NASHVILLE, Tenn. (BP) -- The task force appointed to study a possible name change of the Southern Baptist Convention is recommending the convention maintain its legal name but adopt an informal, non-legal name for those who want to use it: "Great Commission Baptists."
The report Monday (Feb. 20) ended weeks of speculation by Southern Baptists and fellow evangelicals as to what the task force would do. The convention was formed in 1845, and a name change was first proposed in 1903, although one was not adopted then, or since.
The task force was appointed by Southern Baptist Convention President Bryant Wright.
"This is an issue that just won't die," task force chairman Jimmy Draper said in presenting the task force's recommendation to the Executive Committee, which approved the recommendation Tuesday, sending it to SBC messengers for a vote at the June annual meeting in New Orleans. With about 80 Executive Committee members present, only about six members voted in opposition.
The name "Southern," Draper said, is a barrier to the Gospel in some regions of the country.
The recommendation would mean that the legal name of the convention would remain "Southern Baptist Convention" and could be used by any church which wishes to use it. But other SBC churches could call themselves "Great Commission Baptists" if they wish. Draper said the new term would be a "descriptor."

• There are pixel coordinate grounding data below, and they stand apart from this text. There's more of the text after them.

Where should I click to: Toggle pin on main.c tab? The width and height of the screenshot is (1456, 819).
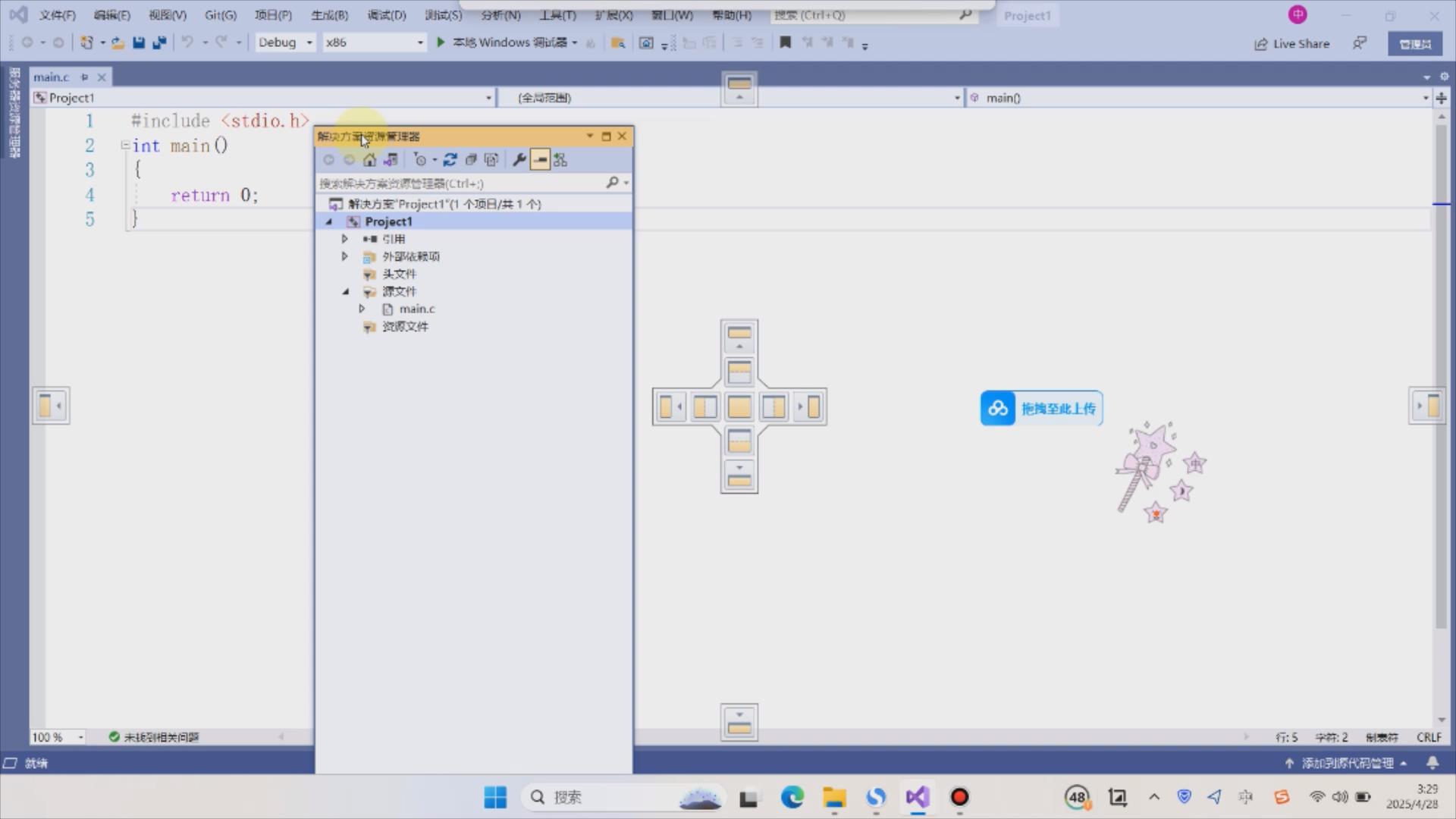tap(84, 77)
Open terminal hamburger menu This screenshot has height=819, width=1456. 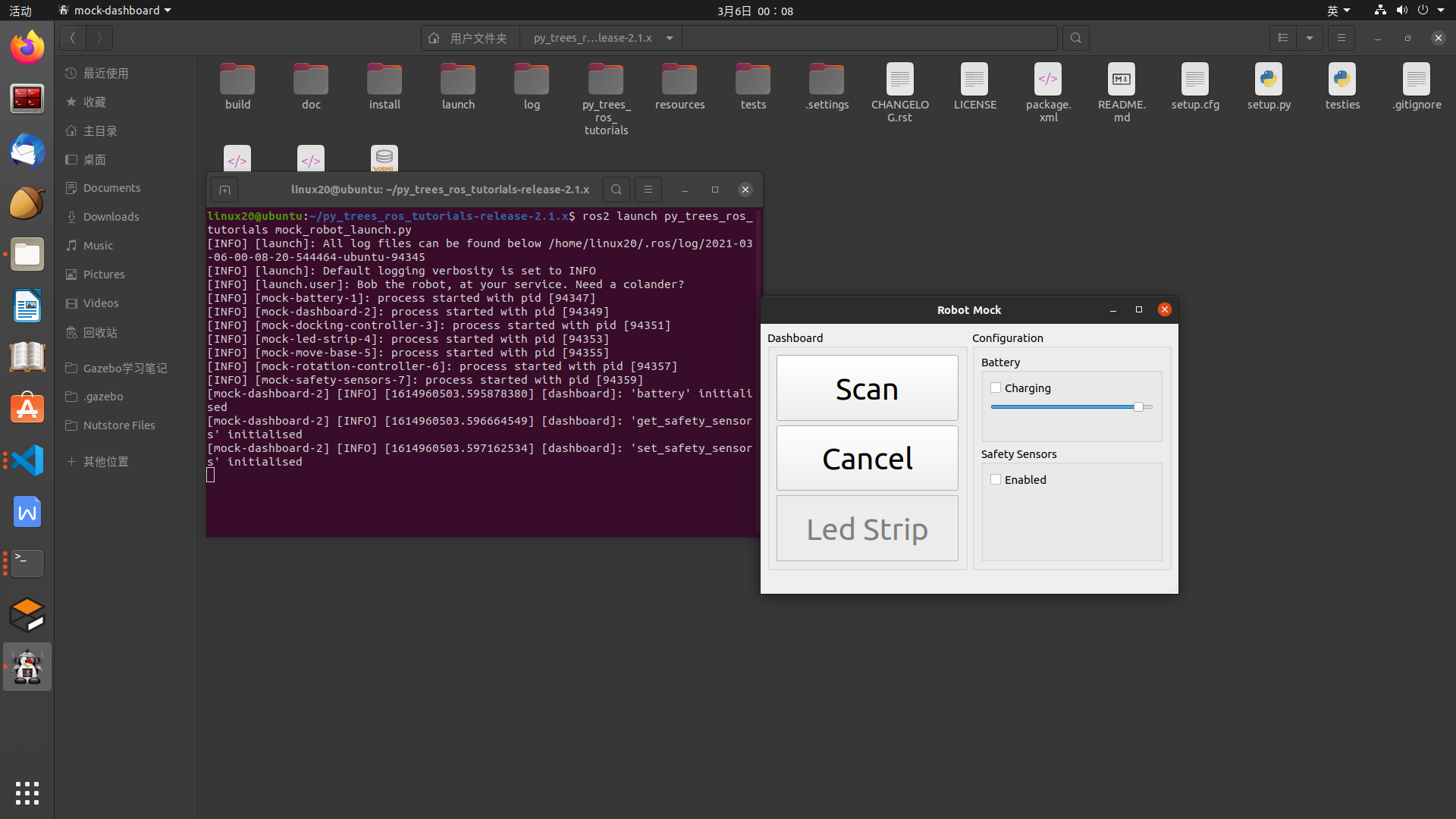click(648, 190)
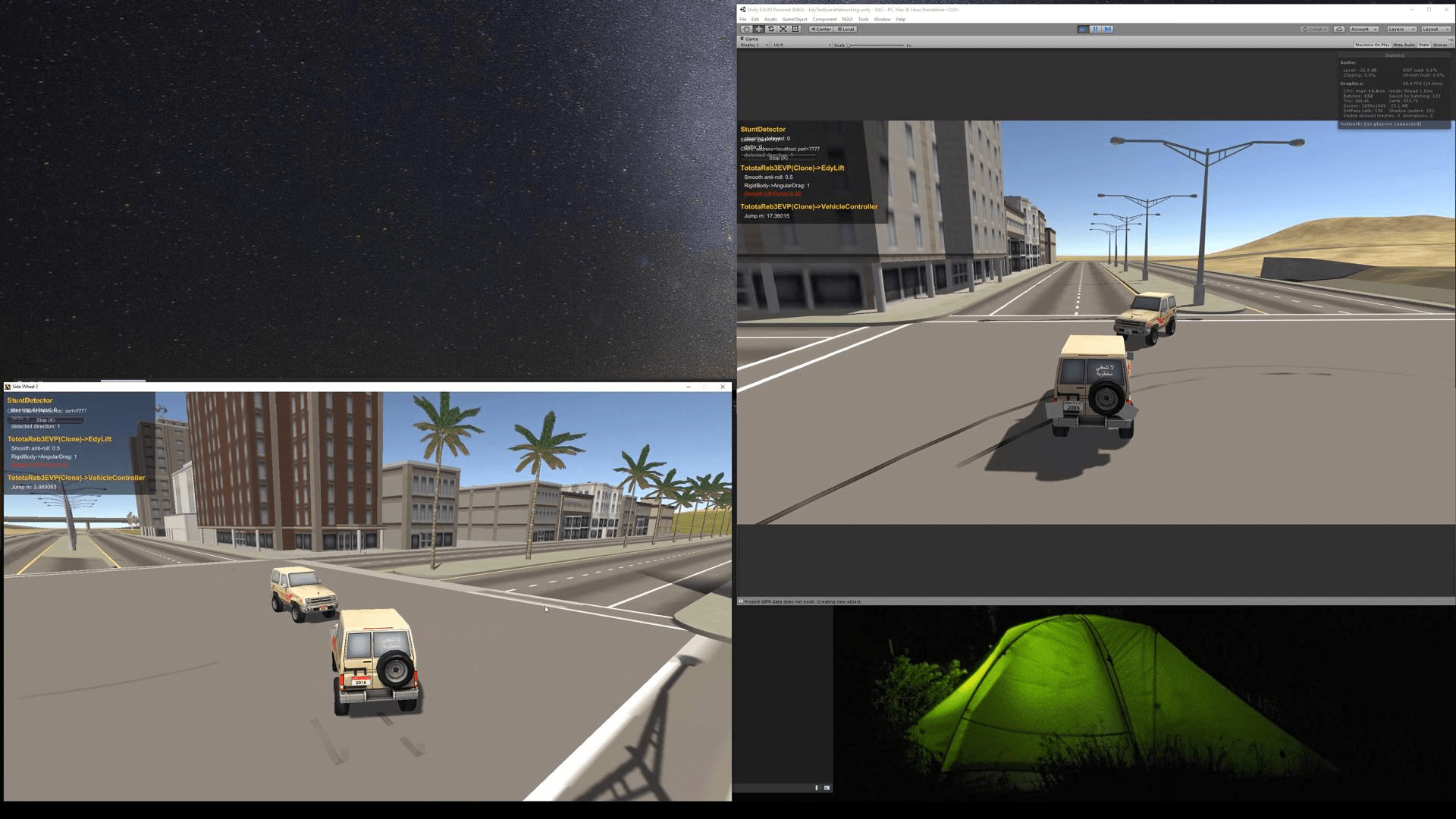Select the Hand tool in Unity toolbar
1456x819 pixels.
pyautogui.click(x=747, y=29)
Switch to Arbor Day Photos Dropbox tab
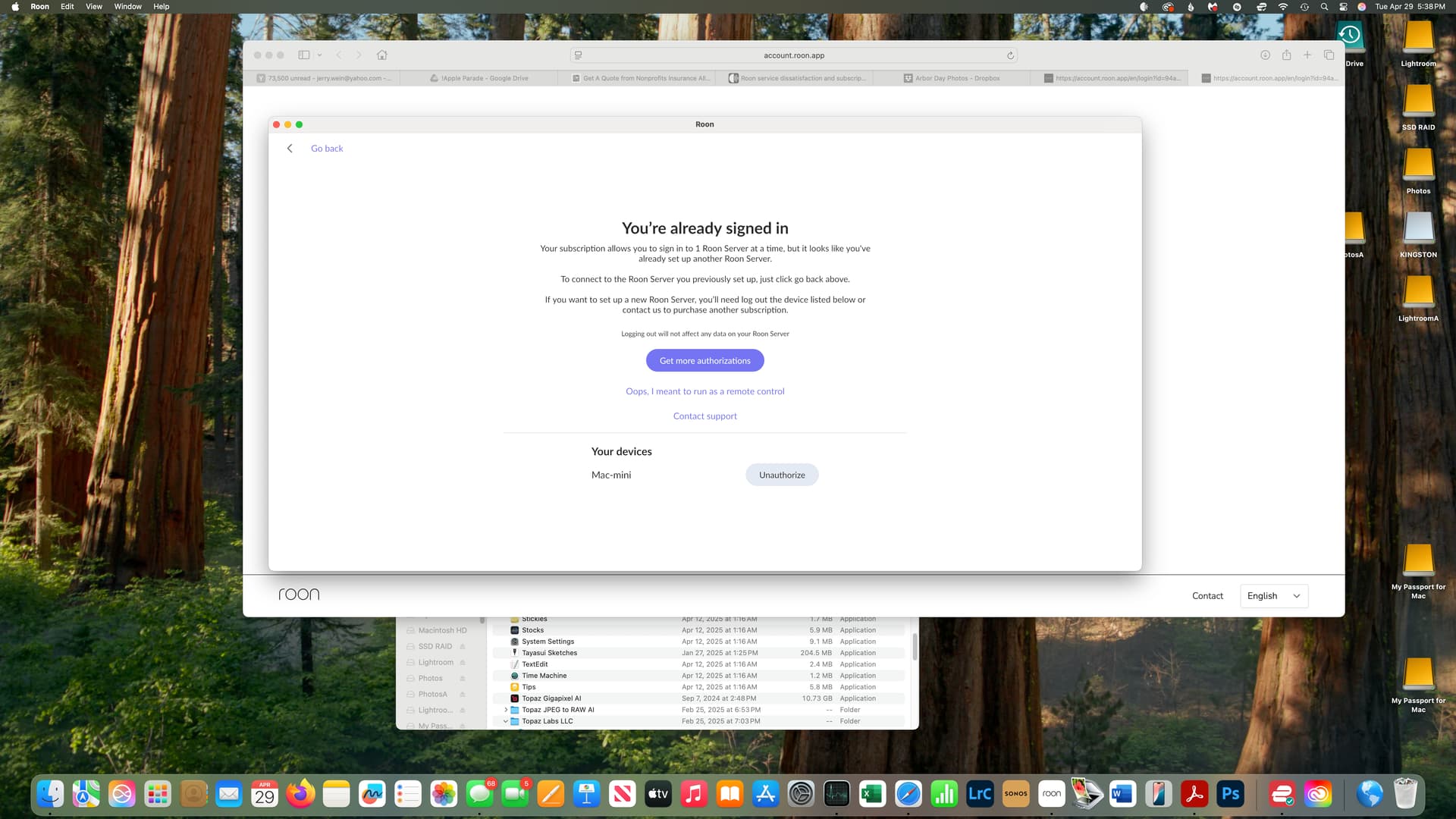 (x=957, y=78)
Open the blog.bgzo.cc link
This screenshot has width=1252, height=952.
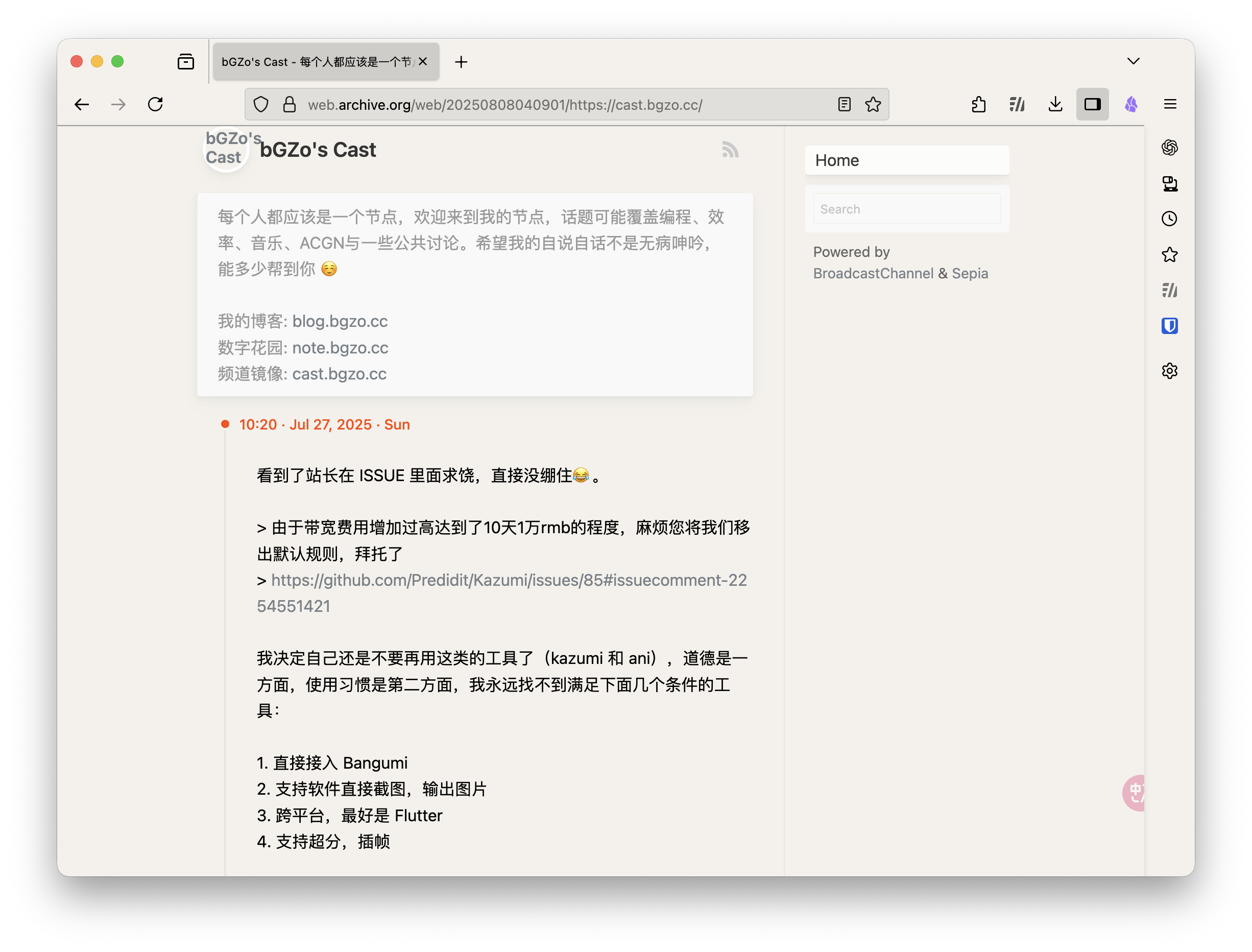340,321
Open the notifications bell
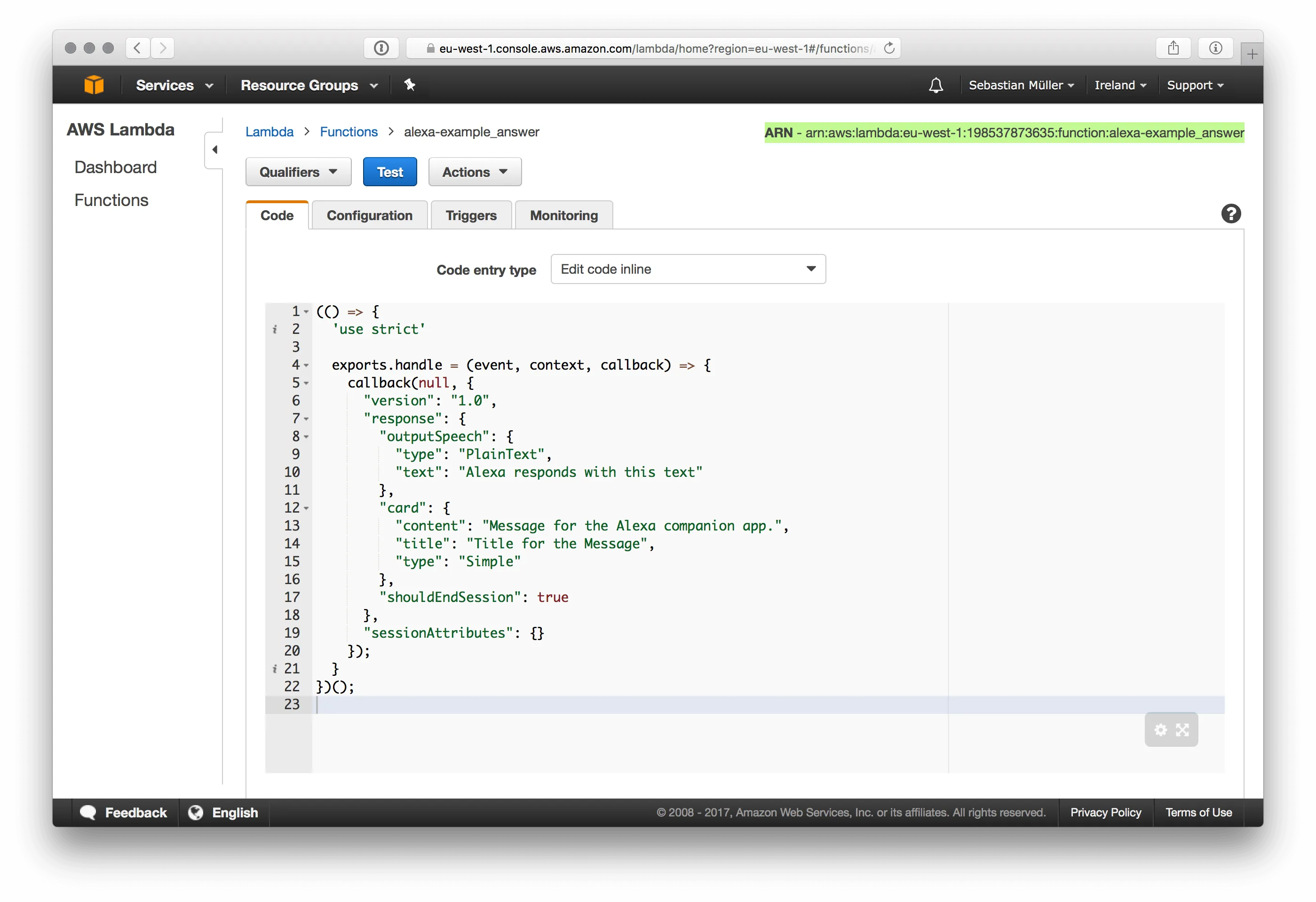The width and height of the screenshot is (1316, 902). click(x=935, y=84)
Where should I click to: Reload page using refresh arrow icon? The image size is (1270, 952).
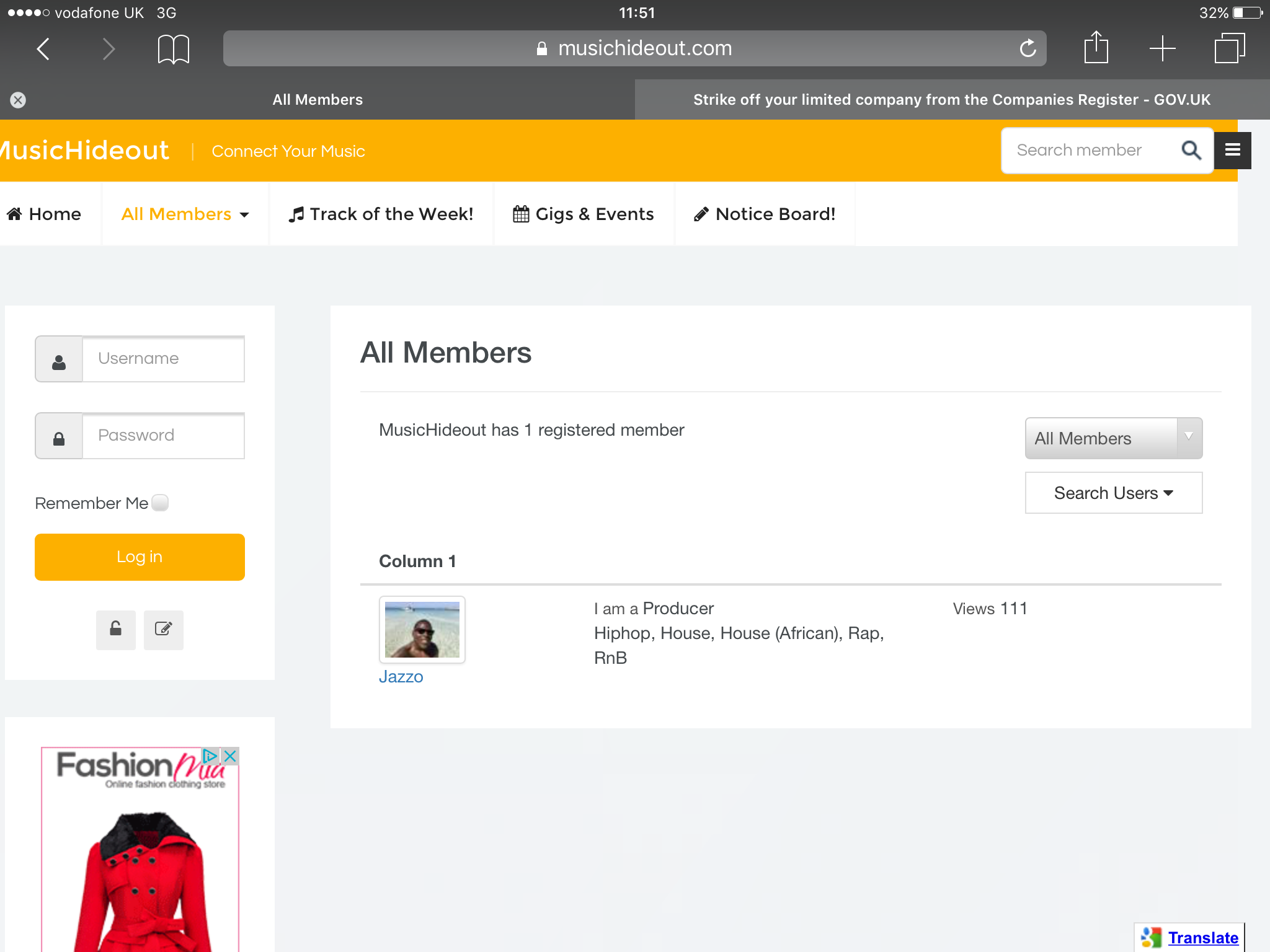1028,48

"We believe that the equity that we have in the name Southern Baptist Convention is valuable," Draper said during the task force's recommendation. "It is a strong name that identifies who we are in theology, morality and ethics, compassion, ministry and mission in the world. It is a name that is recognized globally in these areas."
Draper continued: "We also recognize the need that some may have to use a name that is not associated with a national region as indicated by the word 'Southern.' We want to do everything we can to encourage those who do feel a name change would be beneficial without recommending a legal name change for the convention. We believe we have found a way to do that."